The results are quite good. If I present an yet unseen image of a chair it is likely classified as such, same for a car image. My problem is that the results on miscellaneous images that do not show any of these classes often shows a very high confidence (=1) for one random class (which is not surprising regarding the onesided training data but a problem for my application). I thought about different solutions:
1) Adding a third class with also about 1000 negative examples that shows any objects except a chair and a car.
2) Adding more object categories in general, just to let the network classify other objects as such and not any more as a chair or car (of course this would require much effort). Maybe also the broader prediction results would show a more uniform distribution at negative images, allowing to evaluate the target objects presence based on a threshold?
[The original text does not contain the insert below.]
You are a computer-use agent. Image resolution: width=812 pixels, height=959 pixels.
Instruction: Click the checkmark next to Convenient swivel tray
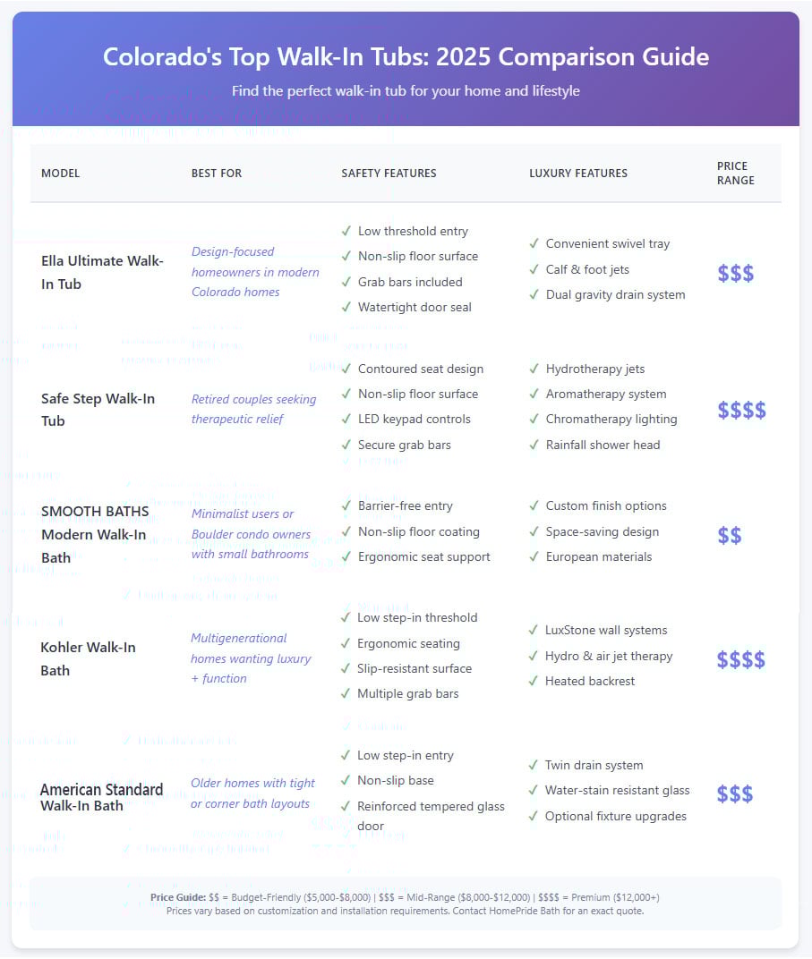coord(534,243)
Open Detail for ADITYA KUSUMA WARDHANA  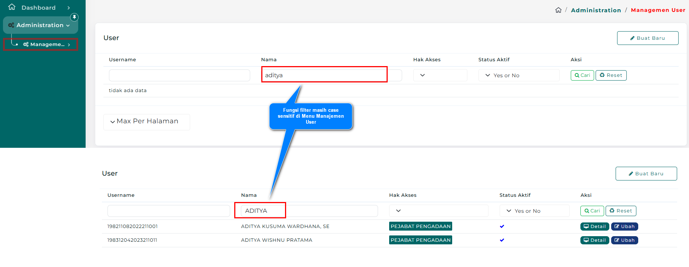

Because it was not much time-consuming to grab random images as negative examples from the internet, I already tested my first solution with about 1200 negative examples. It helped, but the problem remains, perhaps because it were just too few? My concern is that if I increment the number of negative examples, the imbalance of the number of examples for each class leads to less accurate detection of the original classes. After some research I found one person with a similar problem, but there was no solution: Convolutional Neural Networks with Caffe and NEGATIVE IMAGES
My question is: Has anyone had the same problem and knows how to deal with it? What way would you recommend, adding more negative examples or more object categories or do you have any other recommendation?
Upvotes: 3
Views: 3145
Reputation: 179991
The problem is not unique to Caffe or ConvNets. Any Machine Learning technique runs this risk. In the end, all classifiers take a vector in some input space (usually very high-dimensional), which means they partition that input space. You've given examples of two partitions, which helps to estimate the boundary between the two, but only that boundary. Both partitions have very, very large boundaries, precisely because the input space is so high-dimensional.
ConvNets do try to tackle the high-dimensionality of image data by having fairly small convolution kernels. Realistic negative data helps in training those, and the label wouldn't really matter. You could even use the input image as goal (i.e. train it as an autoencoder) when training the convolution kernels.
One general reason why you don't want to lump all counterexamples is because they may be too varied. If you have a class A with some feature value from the range [-1,+1] on some scale, with counterexamples B [-2,-1] and C [+1,+2], lumping B and C together creates a range [-2,+2] for counterexamples which overlaps the real real range. Given enough data and powerful enough classifiers, this is not fatal, but for instance an SVM can fail badly on this.
Upvotes: 4